Книга Таков мой век, страница 170. Автор книги Зинаида Шаховская

Разделитель для чтения книг в онлайн библиотеке

Онлайн книга «Таков мой век»

Cтраница 170

Разумеется, глава фашистской партии и его наиболее рьяные сторонники были арестованы в превентивном порядке, но их постарались максимально уберечь от притеснений. Они виделись с друзьями, получали посылки, а как только миновала опасность, были выпущены на свободу, и никто не поставил им в вину их образ мыслей. В Лондоне держал ресторанчик русский адмирал В., большой почитатель Мосли. Он пытался убеждать своих клиентов, что Гитлер прекрасный человек, что воевать против него — преступление… Служба безопасности не раз предупреждала его о необходимости соблюдать осторожность: «Понимаете, сэр, вы вправе быть какого угодно мнения, но ресторан — место общественное, среди его посетителей попадаются люди, потерявшие на войне сына или мужа, и ваши слова могут вызвать у них грустные мысли…» Адмирал не унимался. В конце концов его арестовали. Моя подруга Мерика, ходившая его навещать, рассказывала, что он пребывал в прекрасном настроении, играл в карты, был доволен питанием и радовался, что хоть тут попал в хорошее общество!

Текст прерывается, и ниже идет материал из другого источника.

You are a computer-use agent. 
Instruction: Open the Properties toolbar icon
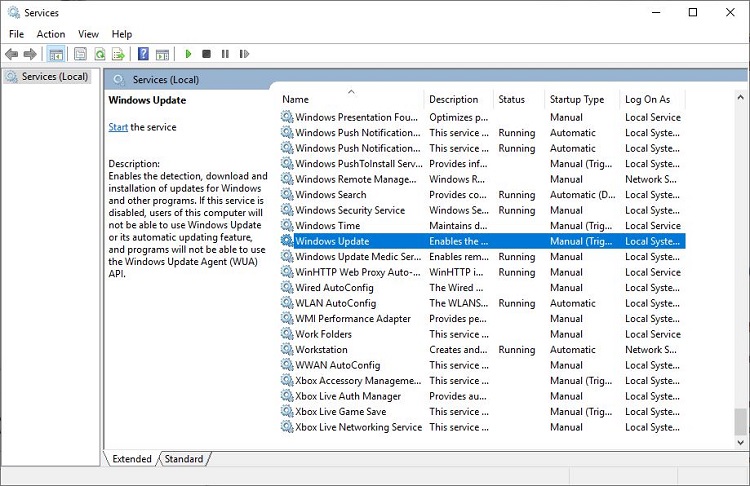80,54
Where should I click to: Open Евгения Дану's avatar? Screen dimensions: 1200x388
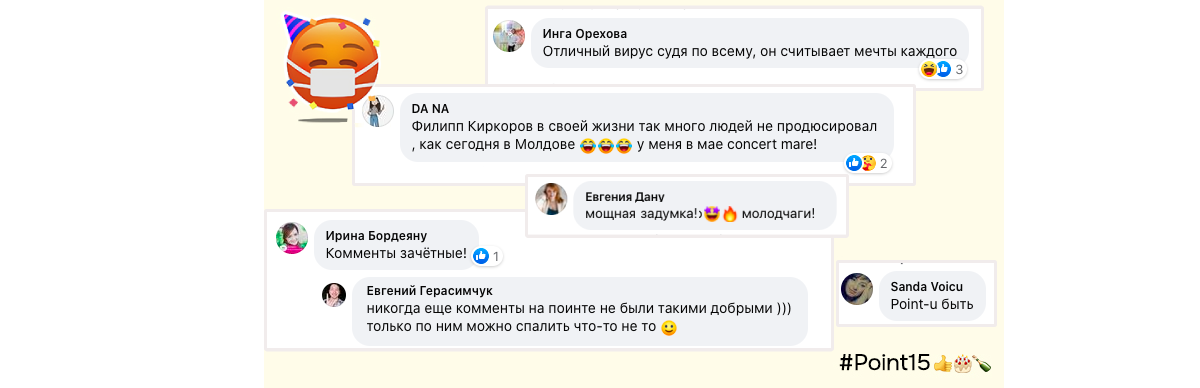(x=552, y=199)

Незадолго до моего приезда одна шотландская дама пригласила Святослава к себе на уик-энд — они не были знакомы, но дама стремилась продемонстрировать свою симпатию к иностранным военным. Когда он приехал и увидел на перроне маленького вокзала в Эдинбурге невысокую, строго одетую женщину, то сразу же подумал, что ему предстоит провести два дня в скуке и даже не слишком удобных условиях. Но их ожидал большой лимузин с шофером, и они приехали в красивое поместье, где его роскошно разместили. Женщина оказалась вдовой пивного магната. Миссис И., подвижная, очаровательная, щедрая — ничто не соответствует истине меньше, чем обвинение шотландцев в скупости, — была так богата, что платила с каждого фунта дохода девятнадцать шиллингов налога. Они вместе отправились на обед к ее двоюродному брату в знаменитый замок. Муж, естественно, был в форме, единственный бригадир среди присутствовавших офицеров. Как же он изумился, когда одна из дам, леди М. С., американка по происхождению, принялась разглагольствовать во время обеда о безумстве войны с Гитлером: «Это ужасно и просто глупо. Гитлер — замечательный человек. Я борюсь за мир. Знаете, после обеда я дам вам листовки, которые мне только что отпечатали, и вы распространите их у себя в части». Никто за столом не выказал ни малейшего удивления, однако, когда закончился обед, хозяйка дома отвела моего мужа в сторону и сказала: «Не обращайте внимания на леди М. С., она оригиналка». Меньше всего ее можно было назвать оригиналкой. Получив возмутительные прокламации, Святослав поспешил их уничтожить. Вряд ли солдаты бельгийской армии сочли бы их проявлением оригинальности.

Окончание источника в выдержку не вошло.